I prepare, file and argue appeals of Medicare reimbursement denials on behalf of hospitals. Recently, I have assisted hospitals in preparing for participation in CMS’ settlement program designed to alleviate the tremendous backlog of Medicare appeals, particularly at the ALJ level. Additionally, as part of the firm’s healthcare fraud task force, I assist with the process of responding to government healthcare fraud investigations and provide related healthcare regulatory analysis.
What are some trends you are seeing related to the legal industry or in the industry in which you practice?
In the Medicare appeals space, providers are struggling with the practical implications of the massive delays in the appeals system in terms of employee resources and finances.

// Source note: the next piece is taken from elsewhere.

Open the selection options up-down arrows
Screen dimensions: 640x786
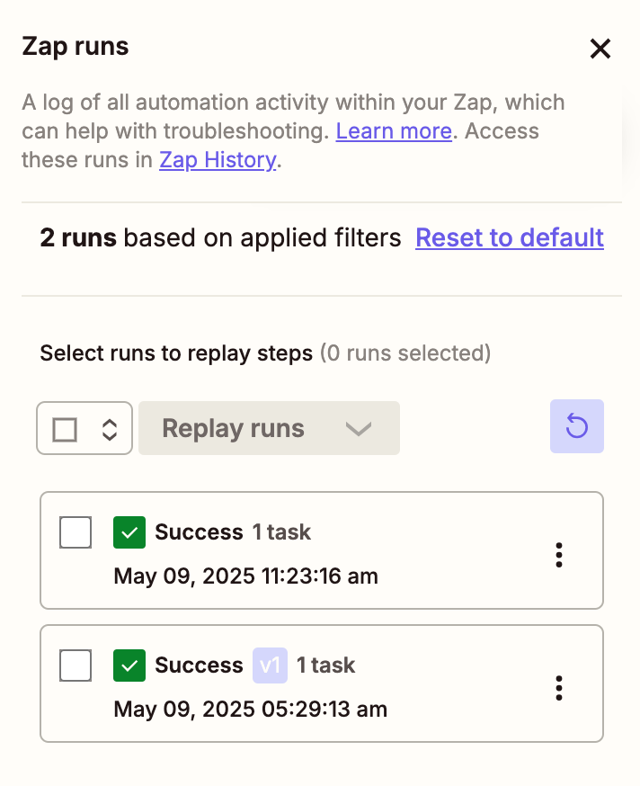[110, 429]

In anticipation of the October 31, 2014 deadline for hospitals with appeals of inpatient status claims to settle with CMS, hospitals are analyzing the volume, strength, and value of such claims against the benefits of settlement. In the healthcare fraud area, the government’s recent actions and pronouncements indicate an increased use of non-monetary enforcement tactics, including robust corporate integrity agreements, to encourage industry compliance.
How did your work at HHS prepare you for the work you currently are doing?
While at HHS, I drafted decisions in Medicare appeals under Medicare Part A and B for the Medicare Operations Division of the Departmental Appeals Board, the highest level of administrative review within HHS. This experience gave me a solid introduction to Medicare, requiring me to spend most of my time immersed in the Medicare regulations. Beyond developing my writing skills, my time at HHS afforded me an opportunity to spend all of my working time analyzing healthcare regulations and applying them to different fact scenarios, which has proved an excellent background to both my appeals work and my healthcare fraud investigation work.